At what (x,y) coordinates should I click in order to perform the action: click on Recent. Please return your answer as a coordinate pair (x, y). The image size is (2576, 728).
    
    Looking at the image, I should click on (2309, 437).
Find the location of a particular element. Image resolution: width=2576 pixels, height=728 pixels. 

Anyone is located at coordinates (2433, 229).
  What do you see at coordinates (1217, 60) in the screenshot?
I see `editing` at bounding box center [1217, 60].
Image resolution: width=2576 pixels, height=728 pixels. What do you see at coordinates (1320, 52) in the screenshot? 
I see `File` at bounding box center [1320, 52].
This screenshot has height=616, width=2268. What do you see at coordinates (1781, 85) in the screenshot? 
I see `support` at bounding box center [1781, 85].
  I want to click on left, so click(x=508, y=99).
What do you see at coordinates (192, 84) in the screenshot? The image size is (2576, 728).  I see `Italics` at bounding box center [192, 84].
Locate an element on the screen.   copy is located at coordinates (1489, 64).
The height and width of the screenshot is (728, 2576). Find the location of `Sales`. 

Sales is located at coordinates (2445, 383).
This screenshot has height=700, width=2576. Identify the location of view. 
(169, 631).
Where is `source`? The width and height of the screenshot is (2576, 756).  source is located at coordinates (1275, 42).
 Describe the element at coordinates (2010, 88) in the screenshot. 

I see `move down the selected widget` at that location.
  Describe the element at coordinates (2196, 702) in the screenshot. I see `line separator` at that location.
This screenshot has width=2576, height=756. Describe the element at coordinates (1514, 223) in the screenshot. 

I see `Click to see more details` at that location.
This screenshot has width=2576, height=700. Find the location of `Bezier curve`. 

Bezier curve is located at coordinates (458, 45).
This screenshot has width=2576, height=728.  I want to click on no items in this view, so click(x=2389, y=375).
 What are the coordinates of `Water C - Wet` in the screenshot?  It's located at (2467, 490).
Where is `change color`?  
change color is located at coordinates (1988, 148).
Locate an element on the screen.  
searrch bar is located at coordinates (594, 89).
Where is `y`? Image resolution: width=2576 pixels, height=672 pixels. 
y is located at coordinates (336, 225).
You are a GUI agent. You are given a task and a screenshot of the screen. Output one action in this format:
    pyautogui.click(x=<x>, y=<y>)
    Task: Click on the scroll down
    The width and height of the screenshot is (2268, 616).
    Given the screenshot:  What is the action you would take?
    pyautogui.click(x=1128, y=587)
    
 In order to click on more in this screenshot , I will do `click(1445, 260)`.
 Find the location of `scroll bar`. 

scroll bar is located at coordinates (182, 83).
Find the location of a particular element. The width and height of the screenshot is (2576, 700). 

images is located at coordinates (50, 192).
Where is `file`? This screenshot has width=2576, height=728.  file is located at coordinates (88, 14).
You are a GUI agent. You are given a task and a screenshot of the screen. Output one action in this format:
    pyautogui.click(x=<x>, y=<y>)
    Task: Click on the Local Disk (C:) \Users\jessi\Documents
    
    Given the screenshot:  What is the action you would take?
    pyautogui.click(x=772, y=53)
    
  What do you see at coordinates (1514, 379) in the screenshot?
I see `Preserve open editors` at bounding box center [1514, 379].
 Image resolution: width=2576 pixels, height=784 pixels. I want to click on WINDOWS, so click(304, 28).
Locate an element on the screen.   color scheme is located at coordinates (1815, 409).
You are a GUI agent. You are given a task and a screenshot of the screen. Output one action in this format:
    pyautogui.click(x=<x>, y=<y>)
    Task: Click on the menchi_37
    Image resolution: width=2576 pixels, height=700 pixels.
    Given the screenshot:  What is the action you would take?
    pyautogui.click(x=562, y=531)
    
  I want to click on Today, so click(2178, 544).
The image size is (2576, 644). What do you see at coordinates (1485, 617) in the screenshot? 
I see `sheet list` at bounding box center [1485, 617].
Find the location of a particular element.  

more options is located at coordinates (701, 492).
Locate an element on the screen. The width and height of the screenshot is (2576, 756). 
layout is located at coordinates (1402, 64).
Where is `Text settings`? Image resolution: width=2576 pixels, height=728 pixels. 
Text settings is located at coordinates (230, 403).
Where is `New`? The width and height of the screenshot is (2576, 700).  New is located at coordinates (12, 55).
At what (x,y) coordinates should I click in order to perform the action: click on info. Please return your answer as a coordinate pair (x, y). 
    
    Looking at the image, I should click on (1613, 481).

◆ ◆ ◆ ◆ ◆

▶ **Requirement**
Reproduce verbatim the stretch of the entries above from the line containing "Locate an element on the screen. The" through the line containing "Text settings is", including both of those lines.

▶ **Answer**
Locate an element on the screen. The width and height of the screenshot is (2576, 756). 
layout is located at coordinates (1402, 64).
Where is `Text settings`? Image resolution: width=2576 pixels, height=728 pixels. 
Text settings is located at coordinates (230, 403).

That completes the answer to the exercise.